EU AI Act Art.10: Data Governance for High-Risk AI — Dataset Splits, Lineage Tracking, and the Bias Detection Carve-Out (2026)
Article 10 of the EU AI Act is the data foundation of the high-risk compliance framework. Where Art.9 defines the risk management system and Art.13 covers transparency, Art.10 specifies the concrete data governance practices that every provider of a high-risk AI system must implement, document, and maintain for their training, validation, and testing datasets.
August 2, 2026 is the hard deadline: Art.10 applies to all high-risk AI systems placed on the EU market or put into service on or after that date. If your system falls under Annex III — healthcare diagnostics, biometric identification, critical infrastructure, employment screening, creditworthiness, law enforcement, or education — you need an Art.10-compliant data governance pipeline before market placement.
This guide covers what Art.10 actually requires, where most developers get it wrong, how the Art.10(5)–(6) bias detection carve-out works in practice, what your data lineage documentation must contain for Annex IV, and how to build Art.10-compliant data governance in Python.
What Art.10 Covers and Who It Applies To
Art.10 applies to providers of high-risk AI systems as defined by Art.3(3) — the entity that places the system on the EU market or puts it into service under their own name or trademark. This includes:
- Companies training foundation models adapted for high-risk applications
- Organisations fine-tuning general-purpose models for Annex III use cases
- Developers building custom classifiers for employment, credit, or medical decisions
- Any entity substantially modifying a high-risk system (Art.25(1) triggers provider obligations)

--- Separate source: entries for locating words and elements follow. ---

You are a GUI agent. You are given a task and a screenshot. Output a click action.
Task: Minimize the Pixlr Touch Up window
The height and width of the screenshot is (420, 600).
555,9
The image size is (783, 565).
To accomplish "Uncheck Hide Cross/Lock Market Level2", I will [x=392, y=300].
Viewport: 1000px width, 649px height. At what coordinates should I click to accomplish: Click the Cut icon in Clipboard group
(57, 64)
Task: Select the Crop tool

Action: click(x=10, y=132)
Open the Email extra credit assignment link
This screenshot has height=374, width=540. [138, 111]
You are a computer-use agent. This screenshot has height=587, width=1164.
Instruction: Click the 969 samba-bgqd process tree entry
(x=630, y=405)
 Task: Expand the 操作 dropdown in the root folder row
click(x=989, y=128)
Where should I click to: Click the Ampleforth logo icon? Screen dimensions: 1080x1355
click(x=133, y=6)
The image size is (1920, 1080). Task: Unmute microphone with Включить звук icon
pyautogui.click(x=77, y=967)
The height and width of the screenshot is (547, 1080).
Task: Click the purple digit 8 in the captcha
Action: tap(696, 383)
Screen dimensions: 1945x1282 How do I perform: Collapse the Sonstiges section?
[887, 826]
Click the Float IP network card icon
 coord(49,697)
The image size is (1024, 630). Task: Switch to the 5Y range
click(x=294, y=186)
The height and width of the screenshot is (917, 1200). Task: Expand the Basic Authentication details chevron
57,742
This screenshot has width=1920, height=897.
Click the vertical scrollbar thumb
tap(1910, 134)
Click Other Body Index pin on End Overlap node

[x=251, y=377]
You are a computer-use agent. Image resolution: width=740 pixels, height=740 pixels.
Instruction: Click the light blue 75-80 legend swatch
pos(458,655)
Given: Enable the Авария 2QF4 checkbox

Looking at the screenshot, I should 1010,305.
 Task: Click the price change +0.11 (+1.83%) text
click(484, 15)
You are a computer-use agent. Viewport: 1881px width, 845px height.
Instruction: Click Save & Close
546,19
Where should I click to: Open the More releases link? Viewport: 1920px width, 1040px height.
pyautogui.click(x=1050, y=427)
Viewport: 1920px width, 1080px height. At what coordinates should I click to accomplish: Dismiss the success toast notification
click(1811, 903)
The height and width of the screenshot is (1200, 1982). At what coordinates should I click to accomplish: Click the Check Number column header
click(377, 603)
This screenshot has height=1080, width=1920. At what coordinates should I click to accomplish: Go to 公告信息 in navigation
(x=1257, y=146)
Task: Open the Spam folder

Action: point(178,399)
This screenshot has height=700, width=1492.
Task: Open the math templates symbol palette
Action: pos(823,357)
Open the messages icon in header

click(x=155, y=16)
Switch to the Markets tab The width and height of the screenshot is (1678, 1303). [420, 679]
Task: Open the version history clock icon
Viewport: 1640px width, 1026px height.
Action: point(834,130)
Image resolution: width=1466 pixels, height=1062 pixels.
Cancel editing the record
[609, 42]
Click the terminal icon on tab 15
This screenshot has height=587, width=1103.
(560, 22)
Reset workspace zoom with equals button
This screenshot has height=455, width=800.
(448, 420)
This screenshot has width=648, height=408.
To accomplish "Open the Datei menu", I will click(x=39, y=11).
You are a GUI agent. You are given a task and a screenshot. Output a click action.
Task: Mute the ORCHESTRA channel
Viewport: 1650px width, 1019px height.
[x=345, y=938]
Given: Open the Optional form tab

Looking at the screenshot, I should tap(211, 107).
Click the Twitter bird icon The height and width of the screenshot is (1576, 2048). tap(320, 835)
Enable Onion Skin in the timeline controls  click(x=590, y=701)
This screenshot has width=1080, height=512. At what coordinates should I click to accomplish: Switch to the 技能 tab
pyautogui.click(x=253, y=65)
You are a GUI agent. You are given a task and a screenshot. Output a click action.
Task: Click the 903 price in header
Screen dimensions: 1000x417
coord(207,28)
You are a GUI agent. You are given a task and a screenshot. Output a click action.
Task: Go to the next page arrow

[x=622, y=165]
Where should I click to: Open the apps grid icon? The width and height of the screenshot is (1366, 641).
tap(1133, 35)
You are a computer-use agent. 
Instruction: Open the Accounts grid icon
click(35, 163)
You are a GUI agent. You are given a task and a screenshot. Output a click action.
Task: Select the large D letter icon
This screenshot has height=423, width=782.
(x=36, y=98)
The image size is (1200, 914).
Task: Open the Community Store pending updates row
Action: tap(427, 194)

Art.10 applies to three dataset categories:
| Dataset | Art.10 Obligation | When Triggered |
|---|---|---|
| Training datasets | Full Art.10(2) data governance | Before any training run |
| Validation datasets | Full Art.10(2) data governance | During development and evaluation |
| Testing datasets | Full Art.10(2) data governance | Pre-deployment testing, Art.9(6) compliance testing |
The word "appropriate" in Art.10(1) gives some proportionality room, but the six specific areas in Art.10(2) are not optional — they describe what appropriate data governance must cover.
The Six Art.10(2) Obligations
Art.10(2) defines six areas that data governance and management practices must cover. These are the auditable baseline for any high-risk AI system:
1. Relevant Design Choices (Art.10(2)(a))
Providers must document the relevant design choices made regarding data collection. This includes:
- Which data sources were selected and why
- What collection methodologies were applied
- What sampling strategies were used
- How temporal coverage was determined
The emphasis on relevance means you need to justify your choices against the intended purpose and the Annex III category. A healthcare diagnostic AI sourcing training data from a single hospital network must document why that source adequately represents the intended deployment population.
2. Data Collection Procedures and Purpose (Art.10(2)(b))
Data collection procedures must be documented and must establish purpose limitations — the data must be collected for a specified purpose that is consistent with the high-risk AI use case. Art.10(2)(b) creates a direct link to GDPR Art.5(1)(b) (purpose limitation) for personal data in training sets.
Operationally, this means:
- Documented collection protocols (web scraping scripts, API access logs, data purchase agreements)
- Purpose definitions written before collection begins
- Records of which data subjects or data sources consented to AI training use
3. Data Processing Operations (Art.10(2)(c))
All preprocessing, cleaning, enriching, aggregating, and labelling operations must be documented. This creates the processing chain record that links raw inputs to final training datasets. Art.10(2)(c) is the closest Art.10 comes to requiring data lineage tracking — though the obligation is documentation-level, not technical tooling.
The practical implication: every transformation applied to a dataset must be traceable. If you drop rows, normalise features, apply oversampling, or run deduplication, the method and parameters must be documented and repeatable.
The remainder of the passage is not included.